Question

Show that three circles can be drawn to touch a parabola and also to touch at the focus a given straight line passing through the focus, and prove that the tangents at the point of contact with the parabola form an equilateral triangle.

Answer 1

We know that the equation to the circle which passes through the focus $(a,0)$ and also touches the oarabola $y^2=4ax$ at $(a{t}^2,2at)$ is $x^2+y^2-ax(3t^2+1)-ay(3t-t^3)+3a^2{t}^2=0$ and equation of any line is $x^2+y^2-ax(3t^2+1)-ay(3t-t^3)+3a^2{t}^2=0$ and equation of any line through $(a,0)$ is given by $y=\frac{\sin \alpha }{\cos \alpha }(x-a)$ $(\therefore m=\tan \alpha =\frac{\sin \alpha }{\cos \alpha })$

$x\sin \alpha -y\cos \alpha =a\sin \alpha$ and equation of perpendicular line will be

$x\cos \alpha +y\sin \alpha =a\cos \alpha$

Co-odinates of the centre of the circle given are $\left\{a\right(3t^2+1)/2,a(3t-t^3\left)/2\right\}$.

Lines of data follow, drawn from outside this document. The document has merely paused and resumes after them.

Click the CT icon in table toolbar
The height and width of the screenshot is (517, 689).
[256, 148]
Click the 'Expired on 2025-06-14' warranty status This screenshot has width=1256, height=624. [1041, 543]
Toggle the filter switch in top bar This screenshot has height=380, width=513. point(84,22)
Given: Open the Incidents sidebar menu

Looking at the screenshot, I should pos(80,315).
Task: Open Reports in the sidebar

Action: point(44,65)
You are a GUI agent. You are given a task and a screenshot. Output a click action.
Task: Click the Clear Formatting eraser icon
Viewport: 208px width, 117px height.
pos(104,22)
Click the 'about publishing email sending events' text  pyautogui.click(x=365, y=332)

Since this passes through the centre then we have

$\frac{a(4t^2-1)}{2}\cos \alpha +\frac{a}{2}(3t-t^3)\sin \alpha =a\cos \alpha$

$\Rightarrow (3t^2+1)\cos \alpha +(3t-t^3)\sin \alpha =a\cos \alpha$

$\Rightarrow (3t-t^3)\sin \alpha =(1-3t^2)\cos \alpha$

$\therefore \cot \alpha =\frac{3t-t^3}{1-3t^2}$.

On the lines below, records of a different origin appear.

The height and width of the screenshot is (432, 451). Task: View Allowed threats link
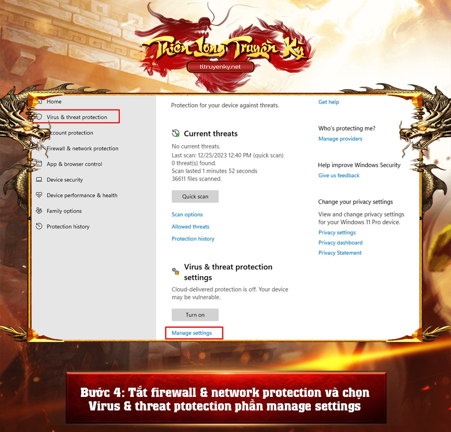(190, 227)
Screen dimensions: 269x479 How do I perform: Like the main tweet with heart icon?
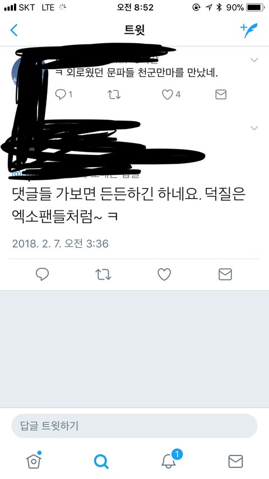click(164, 274)
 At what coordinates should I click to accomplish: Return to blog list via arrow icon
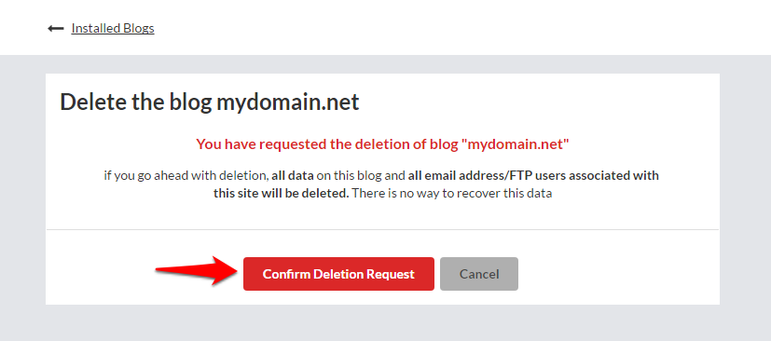56,29
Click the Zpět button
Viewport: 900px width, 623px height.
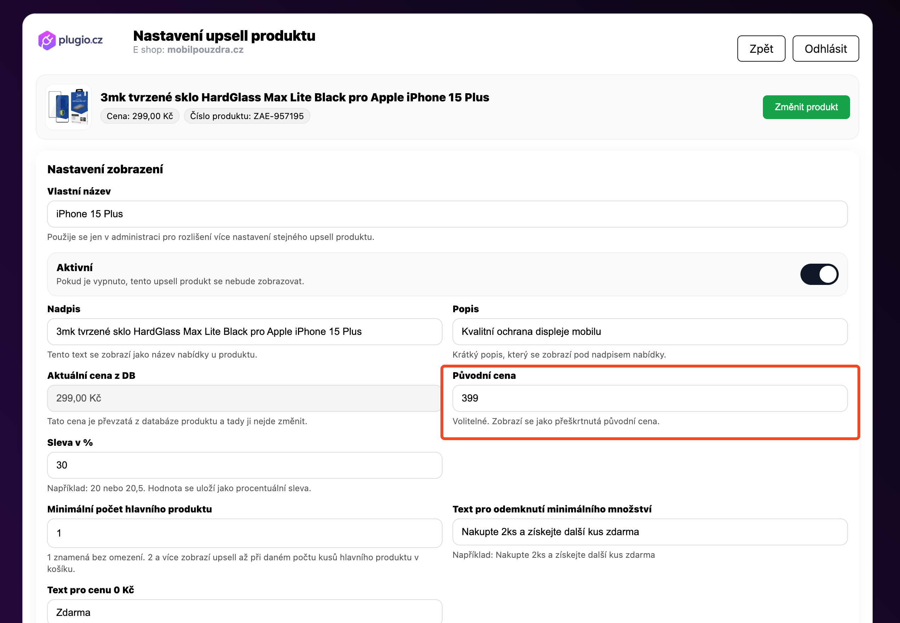click(761, 49)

Putting $t=\tan \theta$ we get $\cot \alpha =\frac{3\tan \theta -{\tan }^3\theta }{1-3{\tan }^2\theta }=\tan 3\theta$

$\Rightarrow \tan 3\theta =\tan (\frac{\pi }{2}-\alpha )$

then we have

$3\theta -(\frac{\pi }{2}-\alpha ),\{\pi +(\frac{\pi }{2}-\alpha )\}$ or $\{2\pi +(\frac{\pi }{2}-\alpha )\}$

If ${\theta }_1,{\theta }_2$ and ${\theta }_3$ be three values of $\theta$, then

${\theta }_1=\frac{1}{3}(\frac{\pi }{2}-\alpha ),{\theta }_2=\frac{\pi }{3}+\frac{1}{3}(\frac{\pi }{2}-\alpha )$ and ${\theta }_3=\frac{2\pi }{3}+\frac{1}{3}(\frac{\pi }{2}-\alpha )$

So, ${\theta }_2-{\theta }_1=\frac{\pi }{3}={\theta }_3-{\theta }_2$.

therefore the three normal are inclined at ${60}^o$. So the angles between the tangents ar also ${60}^o$.

Therefore these form an equilateral triangle.